Work request: The span to repeat in the listing below runs from the line containing "Contact (100, 18)" to the line containing "[French] (119, 2358)", inclusive. Repeat it exactly, and only it.

Records provided:
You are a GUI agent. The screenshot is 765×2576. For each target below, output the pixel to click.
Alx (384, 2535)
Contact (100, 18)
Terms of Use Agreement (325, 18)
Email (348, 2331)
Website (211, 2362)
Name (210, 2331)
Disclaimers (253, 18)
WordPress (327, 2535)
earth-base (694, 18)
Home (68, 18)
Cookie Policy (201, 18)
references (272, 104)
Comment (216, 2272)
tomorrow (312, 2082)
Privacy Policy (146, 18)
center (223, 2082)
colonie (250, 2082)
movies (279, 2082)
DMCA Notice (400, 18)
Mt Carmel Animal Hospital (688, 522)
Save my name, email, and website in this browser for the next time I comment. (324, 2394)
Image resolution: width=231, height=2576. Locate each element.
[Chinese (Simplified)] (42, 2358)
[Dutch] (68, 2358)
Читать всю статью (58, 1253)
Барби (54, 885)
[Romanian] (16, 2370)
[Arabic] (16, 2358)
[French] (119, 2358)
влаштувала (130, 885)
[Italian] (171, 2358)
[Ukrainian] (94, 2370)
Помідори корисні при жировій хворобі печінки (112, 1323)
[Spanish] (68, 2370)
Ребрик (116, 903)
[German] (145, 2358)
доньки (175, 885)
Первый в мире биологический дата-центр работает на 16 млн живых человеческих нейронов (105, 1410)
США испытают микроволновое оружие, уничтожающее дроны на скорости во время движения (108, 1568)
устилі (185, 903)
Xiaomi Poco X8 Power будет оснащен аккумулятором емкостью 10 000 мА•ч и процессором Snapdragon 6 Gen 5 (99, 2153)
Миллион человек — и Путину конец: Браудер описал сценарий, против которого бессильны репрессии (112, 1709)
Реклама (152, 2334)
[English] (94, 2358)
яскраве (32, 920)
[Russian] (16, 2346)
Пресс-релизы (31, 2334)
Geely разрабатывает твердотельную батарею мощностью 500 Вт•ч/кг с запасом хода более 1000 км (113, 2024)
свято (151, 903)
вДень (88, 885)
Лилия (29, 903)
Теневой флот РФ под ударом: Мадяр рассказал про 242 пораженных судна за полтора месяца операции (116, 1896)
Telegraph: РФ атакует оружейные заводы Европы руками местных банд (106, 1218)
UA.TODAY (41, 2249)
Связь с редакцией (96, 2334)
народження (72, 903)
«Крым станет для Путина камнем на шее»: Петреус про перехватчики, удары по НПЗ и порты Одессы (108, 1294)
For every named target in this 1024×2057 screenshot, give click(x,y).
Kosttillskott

Answer space:
Contact (100, 18)
Terms of Use Agreement (325, 18)
Email (348, 2331)
Website (211, 2362)
Name (210, 2331)
Disclaimers (253, 18)
WordPress (327, 2535)
earth-base (694, 18)
Home (68, 18)
Cookie Policy (201, 18)
references (272, 104)
Comment (216, 2272)
tomorrow (312, 2082)
Privacy Policy (146, 18)
center (223, 2082)
colonie (250, 2082)
movies (279, 2082)
DMCA Notice (400, 18)
Mt Carmel Animal Hospital (688, 522)
Save my name, email, and website in this browser for the next time I comment. (324, 2394)
Image resolution: width=231, height=2576. Locate each element.
[Chinese (Simplified)] (42, 2358)
[Dutch] (68, 2358)
Читать всю статью (58, 1253)
Барби (54, 885)
[Romanian] (16, 2370)
[Arabic] (16, 2358)
[French] (119, 2358)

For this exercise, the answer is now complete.